## Problem requirements:
In the listing below, find the line containing "Susan Cain (192, 2086)" and the line containing "Anne Berest (193, 249)". Repeat exactly those two lines and every line between them, nothing more.

## Input records:
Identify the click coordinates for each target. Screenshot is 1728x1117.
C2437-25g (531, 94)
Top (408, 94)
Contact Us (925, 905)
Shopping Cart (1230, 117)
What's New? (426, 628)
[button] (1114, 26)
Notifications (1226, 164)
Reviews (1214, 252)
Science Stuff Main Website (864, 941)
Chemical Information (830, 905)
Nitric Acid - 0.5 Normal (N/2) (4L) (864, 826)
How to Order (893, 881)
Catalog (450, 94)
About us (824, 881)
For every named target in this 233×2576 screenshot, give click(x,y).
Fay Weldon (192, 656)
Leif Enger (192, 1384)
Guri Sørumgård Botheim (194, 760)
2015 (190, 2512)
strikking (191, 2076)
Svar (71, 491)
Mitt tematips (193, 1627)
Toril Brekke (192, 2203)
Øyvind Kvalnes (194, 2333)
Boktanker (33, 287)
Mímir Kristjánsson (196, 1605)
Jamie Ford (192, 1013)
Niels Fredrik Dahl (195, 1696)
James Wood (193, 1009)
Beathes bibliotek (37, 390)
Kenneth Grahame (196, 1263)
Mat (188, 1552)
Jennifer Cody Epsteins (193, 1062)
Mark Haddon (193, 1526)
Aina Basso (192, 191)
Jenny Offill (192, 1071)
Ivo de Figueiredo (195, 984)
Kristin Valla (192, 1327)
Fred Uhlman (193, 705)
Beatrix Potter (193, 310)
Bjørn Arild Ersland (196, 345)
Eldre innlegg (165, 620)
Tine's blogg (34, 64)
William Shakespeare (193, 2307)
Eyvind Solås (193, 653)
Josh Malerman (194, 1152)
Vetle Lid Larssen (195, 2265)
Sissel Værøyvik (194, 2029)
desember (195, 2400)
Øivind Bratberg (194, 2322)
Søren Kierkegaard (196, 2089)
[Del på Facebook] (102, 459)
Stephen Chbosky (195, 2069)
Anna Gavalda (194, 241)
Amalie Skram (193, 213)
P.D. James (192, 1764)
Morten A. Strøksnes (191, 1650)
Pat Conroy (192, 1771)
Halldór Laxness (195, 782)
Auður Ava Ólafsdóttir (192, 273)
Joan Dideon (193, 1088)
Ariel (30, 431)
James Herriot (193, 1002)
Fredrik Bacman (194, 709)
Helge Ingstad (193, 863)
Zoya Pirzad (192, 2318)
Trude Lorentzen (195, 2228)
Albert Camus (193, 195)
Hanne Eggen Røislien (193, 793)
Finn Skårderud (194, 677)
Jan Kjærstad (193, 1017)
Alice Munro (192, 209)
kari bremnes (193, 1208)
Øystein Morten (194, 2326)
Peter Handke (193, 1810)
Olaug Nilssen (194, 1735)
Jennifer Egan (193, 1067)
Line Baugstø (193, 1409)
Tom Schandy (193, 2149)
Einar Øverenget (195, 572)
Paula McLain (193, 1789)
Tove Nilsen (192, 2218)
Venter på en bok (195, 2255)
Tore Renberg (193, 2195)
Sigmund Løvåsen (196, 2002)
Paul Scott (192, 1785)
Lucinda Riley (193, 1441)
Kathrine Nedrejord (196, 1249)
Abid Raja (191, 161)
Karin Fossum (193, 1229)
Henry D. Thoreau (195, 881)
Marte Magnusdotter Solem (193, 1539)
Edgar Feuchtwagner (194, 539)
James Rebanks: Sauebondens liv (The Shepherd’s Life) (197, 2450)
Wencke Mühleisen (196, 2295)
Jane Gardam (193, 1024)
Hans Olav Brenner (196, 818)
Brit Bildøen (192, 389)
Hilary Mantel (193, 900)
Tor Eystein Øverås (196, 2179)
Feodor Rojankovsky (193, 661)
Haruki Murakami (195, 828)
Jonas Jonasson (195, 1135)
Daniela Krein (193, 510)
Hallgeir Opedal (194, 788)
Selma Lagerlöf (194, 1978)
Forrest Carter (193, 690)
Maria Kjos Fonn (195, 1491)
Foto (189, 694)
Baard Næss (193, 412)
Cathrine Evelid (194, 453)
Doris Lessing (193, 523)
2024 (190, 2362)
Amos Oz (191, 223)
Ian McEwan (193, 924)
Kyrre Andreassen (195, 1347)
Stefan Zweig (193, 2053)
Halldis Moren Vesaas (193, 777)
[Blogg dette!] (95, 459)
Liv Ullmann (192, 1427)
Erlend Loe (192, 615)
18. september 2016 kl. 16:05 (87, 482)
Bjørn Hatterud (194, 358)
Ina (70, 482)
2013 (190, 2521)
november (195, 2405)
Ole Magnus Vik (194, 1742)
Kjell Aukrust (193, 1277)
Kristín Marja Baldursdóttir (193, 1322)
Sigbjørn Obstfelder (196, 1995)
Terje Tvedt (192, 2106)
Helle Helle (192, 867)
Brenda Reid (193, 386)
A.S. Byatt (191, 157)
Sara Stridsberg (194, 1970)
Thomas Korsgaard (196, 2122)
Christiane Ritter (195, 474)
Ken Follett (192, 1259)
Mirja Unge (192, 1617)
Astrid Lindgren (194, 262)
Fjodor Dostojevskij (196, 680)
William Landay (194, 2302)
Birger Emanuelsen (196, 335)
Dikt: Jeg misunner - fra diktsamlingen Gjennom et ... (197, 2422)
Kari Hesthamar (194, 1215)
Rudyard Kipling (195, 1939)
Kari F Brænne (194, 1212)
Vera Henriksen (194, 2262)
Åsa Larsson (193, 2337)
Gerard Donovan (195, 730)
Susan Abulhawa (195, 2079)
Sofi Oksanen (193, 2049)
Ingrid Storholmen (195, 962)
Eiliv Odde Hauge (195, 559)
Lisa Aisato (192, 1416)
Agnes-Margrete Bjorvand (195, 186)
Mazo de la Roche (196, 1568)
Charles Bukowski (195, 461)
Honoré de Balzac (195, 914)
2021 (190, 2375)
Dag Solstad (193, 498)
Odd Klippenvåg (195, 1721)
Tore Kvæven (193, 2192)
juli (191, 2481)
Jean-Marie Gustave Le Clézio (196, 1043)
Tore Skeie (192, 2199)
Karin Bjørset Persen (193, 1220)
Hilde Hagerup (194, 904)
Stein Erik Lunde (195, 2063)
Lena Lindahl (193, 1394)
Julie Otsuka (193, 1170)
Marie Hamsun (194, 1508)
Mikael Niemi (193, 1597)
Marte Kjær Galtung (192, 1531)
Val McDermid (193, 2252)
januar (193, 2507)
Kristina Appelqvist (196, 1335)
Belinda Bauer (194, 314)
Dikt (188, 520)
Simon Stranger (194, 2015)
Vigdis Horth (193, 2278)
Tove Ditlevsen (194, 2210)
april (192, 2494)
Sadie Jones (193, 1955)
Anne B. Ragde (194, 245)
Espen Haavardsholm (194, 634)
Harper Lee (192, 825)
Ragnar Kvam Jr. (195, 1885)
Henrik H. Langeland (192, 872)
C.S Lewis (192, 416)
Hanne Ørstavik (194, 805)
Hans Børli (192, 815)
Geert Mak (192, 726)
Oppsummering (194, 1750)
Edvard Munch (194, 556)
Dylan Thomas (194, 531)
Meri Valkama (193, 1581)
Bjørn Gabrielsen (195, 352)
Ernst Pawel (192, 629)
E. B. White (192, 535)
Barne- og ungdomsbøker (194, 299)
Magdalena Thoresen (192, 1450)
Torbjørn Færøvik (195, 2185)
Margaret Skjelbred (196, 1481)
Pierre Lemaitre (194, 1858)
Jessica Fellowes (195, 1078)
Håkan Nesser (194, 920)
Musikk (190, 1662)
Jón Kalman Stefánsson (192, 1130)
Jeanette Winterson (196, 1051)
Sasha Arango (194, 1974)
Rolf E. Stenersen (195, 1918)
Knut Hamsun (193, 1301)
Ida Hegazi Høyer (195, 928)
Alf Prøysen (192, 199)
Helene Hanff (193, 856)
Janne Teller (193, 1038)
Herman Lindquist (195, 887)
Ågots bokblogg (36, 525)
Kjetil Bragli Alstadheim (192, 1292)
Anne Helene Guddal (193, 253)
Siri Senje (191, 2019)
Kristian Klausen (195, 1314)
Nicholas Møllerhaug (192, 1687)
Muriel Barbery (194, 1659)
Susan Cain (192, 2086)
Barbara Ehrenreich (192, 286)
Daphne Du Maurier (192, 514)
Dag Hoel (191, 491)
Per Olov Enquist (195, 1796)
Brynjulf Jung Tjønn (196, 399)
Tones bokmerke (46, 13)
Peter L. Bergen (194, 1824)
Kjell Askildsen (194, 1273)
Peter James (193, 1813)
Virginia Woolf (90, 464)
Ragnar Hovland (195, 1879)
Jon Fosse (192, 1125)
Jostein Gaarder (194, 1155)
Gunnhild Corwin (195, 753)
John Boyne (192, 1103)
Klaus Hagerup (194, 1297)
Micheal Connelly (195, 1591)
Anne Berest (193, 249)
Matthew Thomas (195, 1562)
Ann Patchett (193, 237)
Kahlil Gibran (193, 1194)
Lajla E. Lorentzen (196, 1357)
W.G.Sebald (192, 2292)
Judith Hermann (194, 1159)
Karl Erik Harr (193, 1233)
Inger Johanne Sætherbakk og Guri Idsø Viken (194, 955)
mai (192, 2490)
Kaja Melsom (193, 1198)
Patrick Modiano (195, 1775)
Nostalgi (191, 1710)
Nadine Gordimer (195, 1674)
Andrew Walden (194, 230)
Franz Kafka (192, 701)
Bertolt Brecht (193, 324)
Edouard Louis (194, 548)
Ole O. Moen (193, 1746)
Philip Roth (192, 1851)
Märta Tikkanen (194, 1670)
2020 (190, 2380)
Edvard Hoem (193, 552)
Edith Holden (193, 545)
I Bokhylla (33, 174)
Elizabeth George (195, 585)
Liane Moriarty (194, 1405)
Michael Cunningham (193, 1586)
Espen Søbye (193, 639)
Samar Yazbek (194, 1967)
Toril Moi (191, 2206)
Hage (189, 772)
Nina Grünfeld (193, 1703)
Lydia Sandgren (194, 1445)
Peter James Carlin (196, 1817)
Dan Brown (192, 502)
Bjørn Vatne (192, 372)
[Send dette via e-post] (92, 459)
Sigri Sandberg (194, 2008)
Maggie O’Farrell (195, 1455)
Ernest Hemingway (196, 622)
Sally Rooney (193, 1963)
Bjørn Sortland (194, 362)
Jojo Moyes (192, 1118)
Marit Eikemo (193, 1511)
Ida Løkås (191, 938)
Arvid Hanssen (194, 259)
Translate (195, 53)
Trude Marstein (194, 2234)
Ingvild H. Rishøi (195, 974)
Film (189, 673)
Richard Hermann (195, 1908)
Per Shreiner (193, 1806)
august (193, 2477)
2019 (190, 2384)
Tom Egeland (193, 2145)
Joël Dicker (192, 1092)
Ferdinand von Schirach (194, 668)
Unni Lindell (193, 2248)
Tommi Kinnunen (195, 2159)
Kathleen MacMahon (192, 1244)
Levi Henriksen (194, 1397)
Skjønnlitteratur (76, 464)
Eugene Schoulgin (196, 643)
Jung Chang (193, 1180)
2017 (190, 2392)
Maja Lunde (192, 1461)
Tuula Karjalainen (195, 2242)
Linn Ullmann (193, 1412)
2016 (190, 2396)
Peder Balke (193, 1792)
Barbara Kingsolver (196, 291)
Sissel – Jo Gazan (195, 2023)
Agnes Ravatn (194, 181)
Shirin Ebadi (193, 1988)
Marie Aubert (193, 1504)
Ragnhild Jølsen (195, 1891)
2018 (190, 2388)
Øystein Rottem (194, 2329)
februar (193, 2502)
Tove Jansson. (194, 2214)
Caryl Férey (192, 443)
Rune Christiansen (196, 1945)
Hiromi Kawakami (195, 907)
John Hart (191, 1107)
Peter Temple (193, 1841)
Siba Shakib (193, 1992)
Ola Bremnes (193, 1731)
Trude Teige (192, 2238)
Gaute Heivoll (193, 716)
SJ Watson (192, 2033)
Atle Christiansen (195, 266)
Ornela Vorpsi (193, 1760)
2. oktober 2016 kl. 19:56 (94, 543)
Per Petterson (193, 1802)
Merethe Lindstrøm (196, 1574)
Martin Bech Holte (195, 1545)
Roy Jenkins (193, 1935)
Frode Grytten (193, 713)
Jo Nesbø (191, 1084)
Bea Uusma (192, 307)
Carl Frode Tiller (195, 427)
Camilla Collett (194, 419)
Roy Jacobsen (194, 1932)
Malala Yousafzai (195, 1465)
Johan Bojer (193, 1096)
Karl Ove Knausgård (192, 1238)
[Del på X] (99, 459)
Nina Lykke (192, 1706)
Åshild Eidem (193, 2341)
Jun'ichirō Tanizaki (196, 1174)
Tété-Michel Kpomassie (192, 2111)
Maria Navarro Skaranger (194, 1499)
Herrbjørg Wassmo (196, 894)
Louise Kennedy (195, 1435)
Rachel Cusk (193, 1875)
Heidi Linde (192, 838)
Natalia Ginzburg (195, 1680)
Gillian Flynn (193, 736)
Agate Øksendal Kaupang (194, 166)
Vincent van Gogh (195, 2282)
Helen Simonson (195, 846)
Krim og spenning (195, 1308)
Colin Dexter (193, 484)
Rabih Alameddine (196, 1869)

## Reply:
Susan Cain (192, 2086)
Barbara Ehrenreich (192, 286)
Daphne Du Maurier (192, 514)
Dag Hoel (191, 491)
Per Olov Enquist (195, 1796)
Brynjulf Jung Tjønn (196, 399)
Tones bokmerke (46, 13)
Peter L. Bergen (194, 1824)
Kjell Askildsen (194, 1273)
Peter James (193, 1813)
Virginia Woolf (90, 464)
Ragnar Hovland (195, 1879)
Jon Fosse (192, 1125)
Jostein Gaarder (194, 1155)
Gunnhild Corwin (195, 753)
John Boyne (192, 1103)
Klaus Hagerup (194, 1297)
Micheal Connelly (195, 1591)
Anne Berest (193, 249)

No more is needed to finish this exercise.